#### Exercise inputs ####

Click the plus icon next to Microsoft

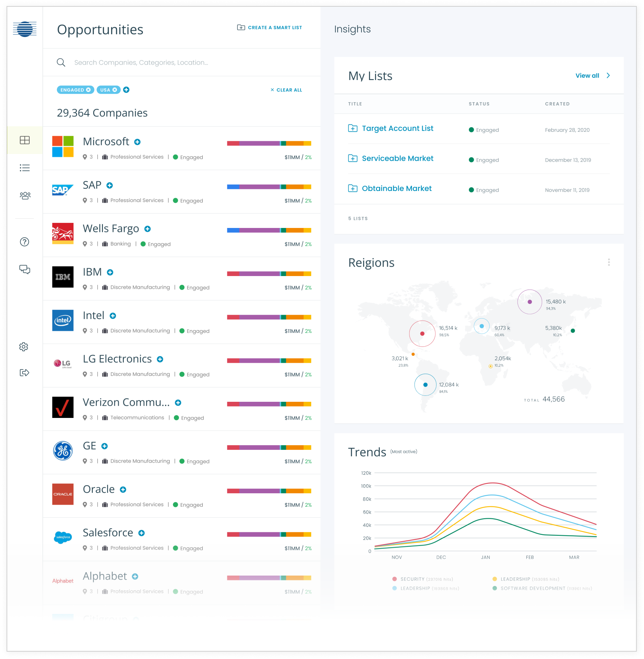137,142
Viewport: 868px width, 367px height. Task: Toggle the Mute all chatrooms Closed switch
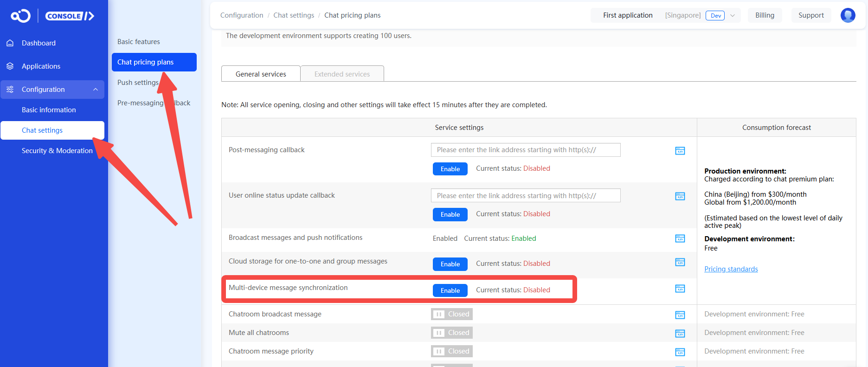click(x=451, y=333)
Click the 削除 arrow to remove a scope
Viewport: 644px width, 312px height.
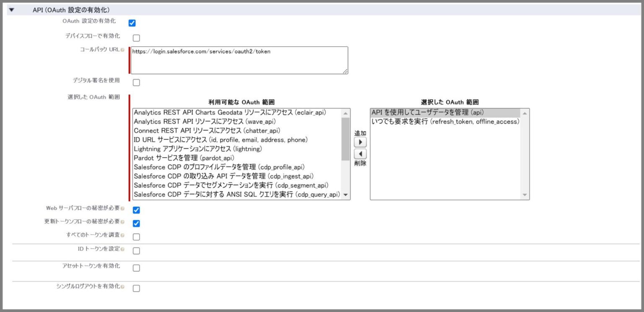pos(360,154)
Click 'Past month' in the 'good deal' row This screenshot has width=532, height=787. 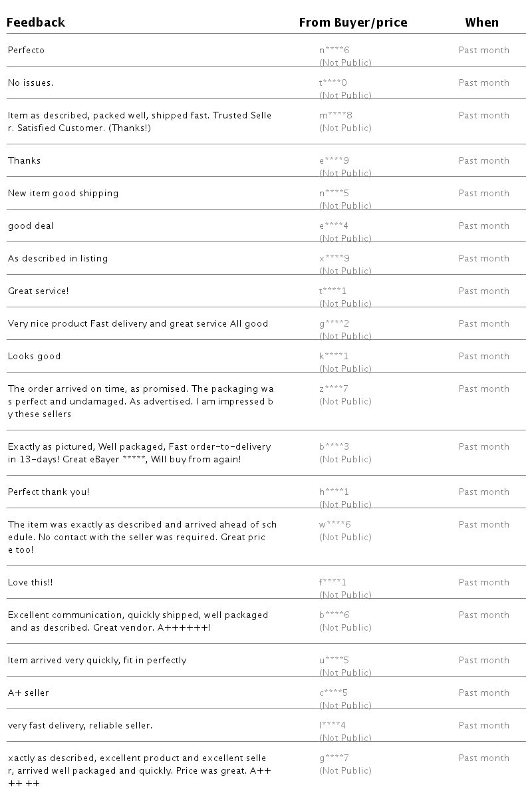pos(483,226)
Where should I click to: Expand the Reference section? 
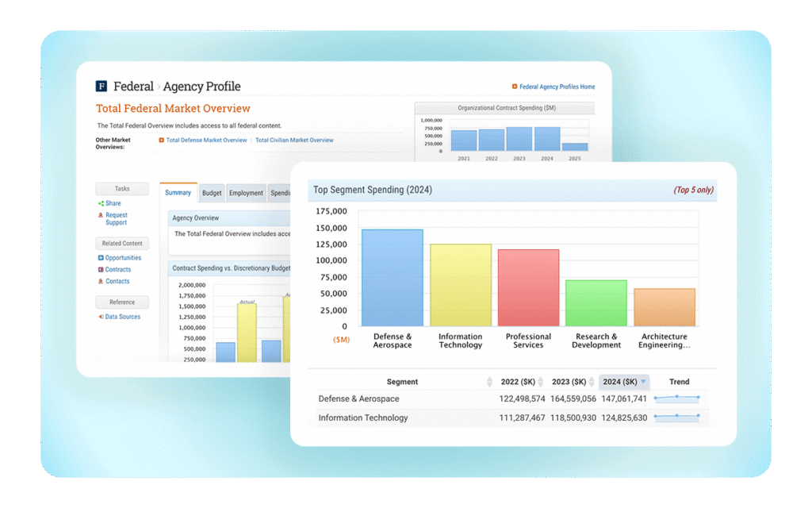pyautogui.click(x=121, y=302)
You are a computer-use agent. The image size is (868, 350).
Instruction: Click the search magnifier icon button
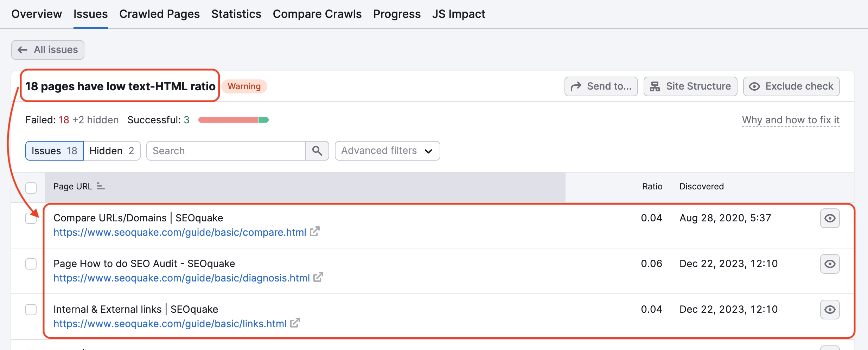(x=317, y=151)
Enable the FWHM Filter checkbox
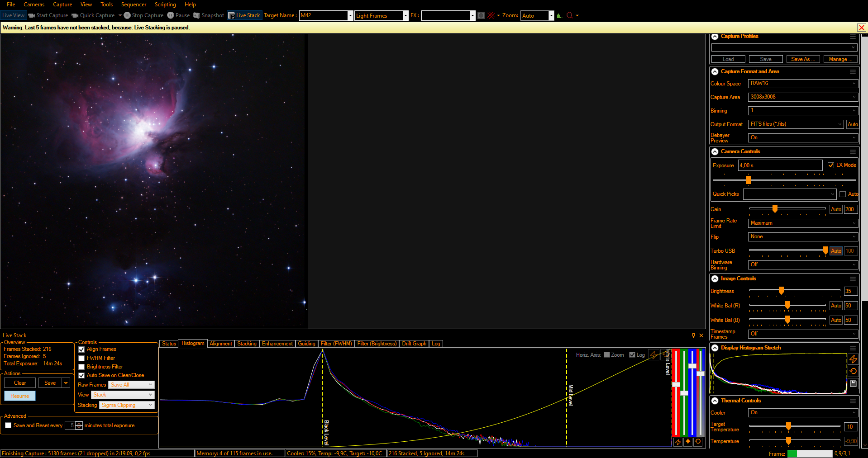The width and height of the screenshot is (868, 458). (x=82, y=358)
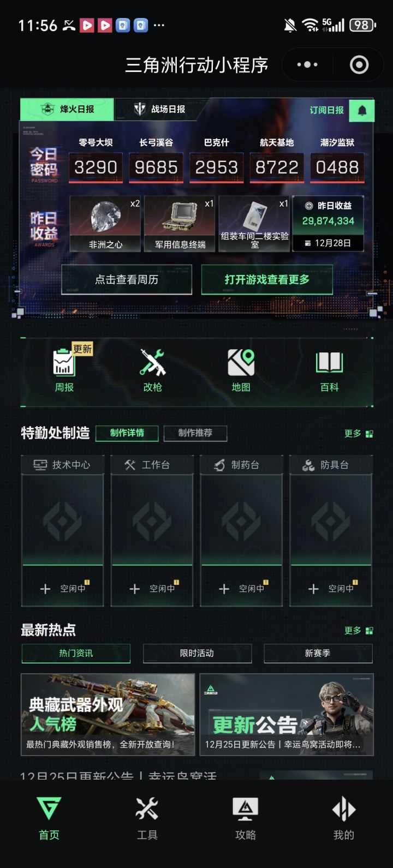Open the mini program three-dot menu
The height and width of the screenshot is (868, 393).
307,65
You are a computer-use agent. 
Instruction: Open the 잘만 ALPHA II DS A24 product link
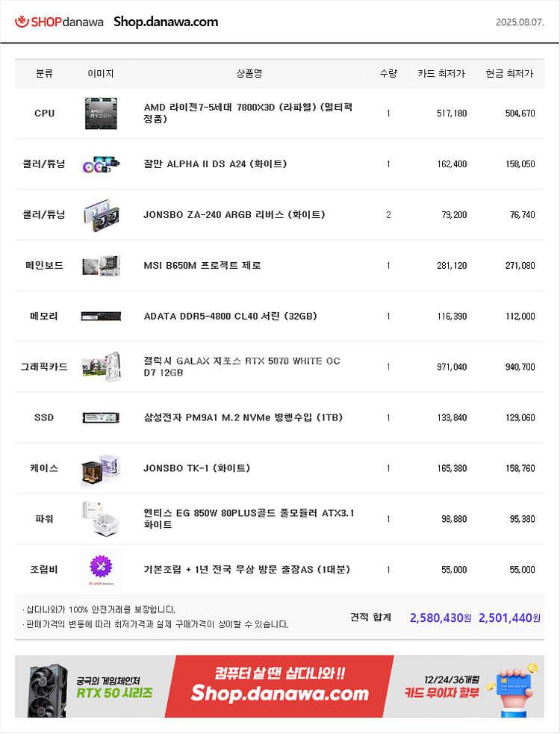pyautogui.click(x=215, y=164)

####

§ Task statement
Only lines containing the string "agent" are needed. Pull each of them out of the records above.

§ Output
You are a computer-use agent. The image size is (868, 350).
You are a computer-use agent. 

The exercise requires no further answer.